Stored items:
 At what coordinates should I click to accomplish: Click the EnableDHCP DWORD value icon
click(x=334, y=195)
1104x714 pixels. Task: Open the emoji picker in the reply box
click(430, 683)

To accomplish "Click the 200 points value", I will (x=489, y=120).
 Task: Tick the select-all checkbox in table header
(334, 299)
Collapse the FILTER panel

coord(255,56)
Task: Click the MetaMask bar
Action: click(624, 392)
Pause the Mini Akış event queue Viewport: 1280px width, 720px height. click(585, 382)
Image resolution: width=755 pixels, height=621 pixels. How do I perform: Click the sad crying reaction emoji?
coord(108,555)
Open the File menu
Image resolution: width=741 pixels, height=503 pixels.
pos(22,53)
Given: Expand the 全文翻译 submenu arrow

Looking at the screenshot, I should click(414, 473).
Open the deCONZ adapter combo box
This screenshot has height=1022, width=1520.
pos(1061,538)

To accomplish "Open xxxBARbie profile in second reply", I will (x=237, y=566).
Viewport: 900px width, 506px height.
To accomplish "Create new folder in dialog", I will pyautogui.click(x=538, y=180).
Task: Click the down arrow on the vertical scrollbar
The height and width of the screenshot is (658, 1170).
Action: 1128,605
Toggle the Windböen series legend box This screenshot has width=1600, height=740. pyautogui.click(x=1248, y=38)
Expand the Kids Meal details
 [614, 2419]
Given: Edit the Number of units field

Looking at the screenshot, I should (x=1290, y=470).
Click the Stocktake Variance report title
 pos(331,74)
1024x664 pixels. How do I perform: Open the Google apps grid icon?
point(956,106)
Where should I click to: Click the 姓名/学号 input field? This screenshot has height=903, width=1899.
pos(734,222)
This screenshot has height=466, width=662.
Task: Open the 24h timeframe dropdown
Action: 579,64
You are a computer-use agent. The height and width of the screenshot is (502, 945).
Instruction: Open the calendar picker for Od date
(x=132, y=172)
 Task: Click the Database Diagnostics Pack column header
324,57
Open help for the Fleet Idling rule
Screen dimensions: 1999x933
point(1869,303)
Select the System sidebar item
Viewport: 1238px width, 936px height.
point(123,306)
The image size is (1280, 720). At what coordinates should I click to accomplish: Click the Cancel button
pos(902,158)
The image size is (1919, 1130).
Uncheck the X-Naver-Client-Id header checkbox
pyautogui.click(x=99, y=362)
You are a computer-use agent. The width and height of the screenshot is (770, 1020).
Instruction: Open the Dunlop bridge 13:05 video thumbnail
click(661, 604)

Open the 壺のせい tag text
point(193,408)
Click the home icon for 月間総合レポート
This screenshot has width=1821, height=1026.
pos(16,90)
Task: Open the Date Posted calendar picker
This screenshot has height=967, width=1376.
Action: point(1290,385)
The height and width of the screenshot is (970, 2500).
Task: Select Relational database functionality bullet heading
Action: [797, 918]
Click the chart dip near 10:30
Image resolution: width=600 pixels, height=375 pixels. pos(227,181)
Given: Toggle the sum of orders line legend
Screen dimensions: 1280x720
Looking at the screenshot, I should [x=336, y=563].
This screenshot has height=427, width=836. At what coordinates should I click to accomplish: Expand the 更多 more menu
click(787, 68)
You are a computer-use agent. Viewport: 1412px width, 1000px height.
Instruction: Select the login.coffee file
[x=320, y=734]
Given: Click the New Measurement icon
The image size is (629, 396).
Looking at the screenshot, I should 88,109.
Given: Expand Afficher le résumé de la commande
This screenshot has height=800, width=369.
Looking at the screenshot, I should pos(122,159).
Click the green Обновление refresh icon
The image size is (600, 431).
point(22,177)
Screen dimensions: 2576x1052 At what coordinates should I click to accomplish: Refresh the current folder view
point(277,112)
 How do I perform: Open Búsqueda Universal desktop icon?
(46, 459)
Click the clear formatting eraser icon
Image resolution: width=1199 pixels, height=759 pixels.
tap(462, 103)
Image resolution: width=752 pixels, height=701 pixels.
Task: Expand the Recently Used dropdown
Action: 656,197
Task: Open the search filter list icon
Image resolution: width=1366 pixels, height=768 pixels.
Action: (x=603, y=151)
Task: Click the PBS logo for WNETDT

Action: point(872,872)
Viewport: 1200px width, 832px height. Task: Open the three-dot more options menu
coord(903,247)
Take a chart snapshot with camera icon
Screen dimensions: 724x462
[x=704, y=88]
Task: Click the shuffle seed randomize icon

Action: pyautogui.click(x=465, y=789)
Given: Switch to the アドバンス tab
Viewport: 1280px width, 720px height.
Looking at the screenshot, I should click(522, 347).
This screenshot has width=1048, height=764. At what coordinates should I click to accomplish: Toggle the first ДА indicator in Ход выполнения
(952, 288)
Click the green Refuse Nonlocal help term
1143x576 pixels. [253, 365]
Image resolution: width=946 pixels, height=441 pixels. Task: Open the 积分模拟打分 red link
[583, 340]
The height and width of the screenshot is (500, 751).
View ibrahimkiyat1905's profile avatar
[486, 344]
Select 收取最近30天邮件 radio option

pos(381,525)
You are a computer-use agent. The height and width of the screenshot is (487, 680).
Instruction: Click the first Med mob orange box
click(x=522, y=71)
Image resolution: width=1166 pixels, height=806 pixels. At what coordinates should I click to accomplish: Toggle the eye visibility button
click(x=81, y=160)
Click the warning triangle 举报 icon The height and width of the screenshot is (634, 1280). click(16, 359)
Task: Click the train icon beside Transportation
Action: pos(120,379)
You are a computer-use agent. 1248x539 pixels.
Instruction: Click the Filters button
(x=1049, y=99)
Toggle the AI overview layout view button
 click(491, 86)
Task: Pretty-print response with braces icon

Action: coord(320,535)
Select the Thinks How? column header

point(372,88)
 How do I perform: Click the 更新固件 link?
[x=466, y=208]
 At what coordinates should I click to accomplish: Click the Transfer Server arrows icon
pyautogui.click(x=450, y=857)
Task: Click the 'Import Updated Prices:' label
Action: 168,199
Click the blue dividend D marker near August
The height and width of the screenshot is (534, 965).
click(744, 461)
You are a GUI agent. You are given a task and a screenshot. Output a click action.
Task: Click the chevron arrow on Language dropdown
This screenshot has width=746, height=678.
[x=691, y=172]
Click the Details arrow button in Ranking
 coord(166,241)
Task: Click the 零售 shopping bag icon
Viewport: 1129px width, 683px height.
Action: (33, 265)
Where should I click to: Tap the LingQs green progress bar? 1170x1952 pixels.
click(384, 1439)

--- THE TASK ---
The records above need to be duplicated. Keep every word unchanged.

--- YOUR RESPONSE ---
 At what coordinates should I click to accomplish: Click the EnableDHCP DWORD value icon
click(x=334, y=195)
1104x714 pixels. Task: Open the emoji picker in the reply box
click(430, 683)

To accomplish "Click the 200 points value", I will (x=489, y=120).
 Task: Tick the select-all checkbox in table header
(334, 299)
Collapse the FILTER panel

coord(255,56)
Task: Click the MetaMask bar
Action: click(624, 392)
Pause the Mini Akış event queue Viewport: 1280px width, 720px height. click(585, 382)
Image resolution: width=755 pixels, height=621 pixels. How do I perform: Click the sad crying reaction emoji?
coord(108,555)
Open the File menu
Image resolution: width=741 pixels, height=503 pixels.
pos(22,53)
Given: Expand the 全文翻译 submenu arrow

Looking at the screenshot, I should click(414, 473).
Open the deCONZ adapter combo box
This screenshot has height=1022, width=1520.
pos(1061,538)

To accomplish "Open xxxBARbie profile in second reply", I will (x=237, y=566).
Viewport: 900px width, 506px height.
To accomplish "Create new folder in dialog", I will pyautogui.click(x=538, y=180).
Task: Click the down arrow on the vertical scrollbar
The height and width of the screenshot is (658, 1170).
Action: 1128,605
Toggle the Windböen series legend box This screenshot has width=1600, height=740. pyautogui.click(x=1248, y=38)
Expand the Kids Meal details
 [614, 2419]
Given: Edit the Number of units field

Looking at the screenshot, I should (x=1290, y=470).
Click the Stocktake Variance report title
 pos(331,74)
1024x664 pixels. How do I perform: Open the Google apps grid icon?
point(956,106)
Where should I click to: Click the 姓名/学号 input field? This screenshot has height=903, width=1899.
pos(734,222)
This screenshot has height=466, width=662.
Task: Open the 24h timeframe dropdown
Action: 579,64
You are a computer-use agent. The height and width of the screenshot is (502, 945).
Instruction: Open the calendar picker for Od date
(x=132, y=172)
 Task: Click the Database Diagnostics Pack column header
324,57
Open help for the Fleet Idling rule
Screen dimensions: 1999x933
point(1869,303)
Select the System sidebar item
Viewport: 1238px width, 936px height.
point(123,306)
The image size is (1280, 720). At what coordinates should I click to accomplish: Click the Cancel button
pos(902,158)
The image size is (1919, 1130).
Uncheck the X-Naver-Client-Id header checkbox
pyautogui.click(x=99, y=362)
You are a computer-use agent. The width and height of the screenshot is (770, 1020).
Instruction: Open the Dunlop bridge 13:05 video thumbnail
click(661, 604)

Open the 壺のせい tag text
point(193,408)
Click the home icon for 月間総合レポート
This screenshot has width=1821, height=1026.
pos(16,90)
Task: Open the Date Posted calendar picker
This screenshot has height=967, width=1376.
Action: point(1290,385)
The height and width of the screenshot is (970, 2500).
Task: Select Relational database functionality bullet heading
Action: [797, 918]
Click the chart dip near 10:30
Image resolution: width=600 pixels, height=375 pixels. pos(227,181)
Given: Toggle the sum of orders line legend
Screen dimensions: 1280x720
Looking at the screenshot, I should [x=336, y=563].
This screenshot has height=427, width=836. At what coordinates should I click to accomplish: Expand the 更多 more menu
click(787, 68)
You are a computer-use agent. Viewport: 1412px width, 1000px height.
Instruction: Select the login.coffee file
[x=320, y=734]
Given: Click the New Measurement icon
The image size is (629, 396).
Looking at the screenshot, I should 88,109.
Given: Expand Afficher le résumé de la commande
This screenshot has height=800, width=369.
Looking at the screenshot, I should pos(122,159).
Click the green Обновление refresh icon
The image size is (600, 431).
point(22,177)
Screen dimensions: 2576x1052 At what coordinates should I click to accomplish: Refresh the current folder view
point(277,112)
 How do I perform: Open Búsqueda Universal desktop icon?
(46, 459)
Click the clear formatting eraser icon
Image resolution: width=1199 pixels, height=759 pixels.
tap(462, 103)
Image resolution: width=752 pixels, height=701 pixels.
Task: Expand the Recently Used dropdown
Action: 656,197
Task: Open the search filter list icon
Image resolution: width=1366 pixels, height=768 pixels.
Action: (x=603, y=151)
Task: Click the PBS logo for WNETDT

Action: point(872,872)
Viewport: 1200px width, 832px height. Task: Open the three-dot more options menu
coord(903,247)
Take a chart snapshot with camera icon
Screen dimensions: 724x462
[x=704, y=88]
Task: Click the shuffle seed randomize icon

Action: pyautogui.click(x=465, y=789)
Given: Switch to the アドバンス tab
Viewport: 1280px width, 720px height.
Looking at the screenshot, I should click(522, 347).
This screenshot has width=1048, height=764. At what coordinates should I click to accomplish: Toggle the first ДА indicator in Ход выполнения
(952, 288)
Click the green Refuse Nonlocal help term
1143x576 pixels. [253, 365]
Image resolution: width=946 pixels, height=441 pixels. Task: Open the 积分模拟打分 red link
[583, 340]
The height and width of the screenshot is (500, 751).
View ibrahimkiyat1905's profile avatar
[486, 344]
Select 收取最近30天邮件 radio option

pos(381,525)
You are a computer-use agent. The height and width of the screenshot is (487, 680).
Instruction: Click the first Med mob orange box
click(x=522, y=71)
Image resolution: width=1166 pixels, height=806 pixels. At what coordinates should I click to accomplish: Toggle the eye visibility button
click(x=81, y=160)
Click the warning triangle 举报 icon The height and width of the screenshot is (634, 1280). click(16, 359)
Task: Click the train icon beside Transportation
Action: pos(120,379)
You are a computer-use agent. 1248x539 pixels.
Instruction: Click the Filters button
(x=1049, y=99)
Toggle the AI overview layout view button
 click(491, 86)
Task: Pretty-print response with braces icon

Action: coord(320,535)
Select the Thinks How? column header

point(372,88)
 How do I perform: Click the 更新固件 link?
[x=466, y=208]
 At what coordinates should I click to accomplish: Click the Transfer Server arrows icon
pyautogui.click(x=450, y=857)
Task: Click the 'Import Updated Prices:' label
Action: 168,199
Click the blue dividend D marker near August
The height and width of the screenshot is (534, 965).
click(744, 461)
You are a GUI agent. You are given a task and a screenshot. Output a click action.
Task: Click the chevron arrow on Language dropdown
This screenshot has width=746, height=678.
[x=691, y=172]
Click the Details arrow button in Ranking
 coord(166,241)
Task: Click the 零售 shopping bag icon
Viewport: 1129px width, 683px height.
Action: (33, 265)
Where should I click to: Tap the LingQs green progress bar? 1170x1952 pixels.
click(384, 1439)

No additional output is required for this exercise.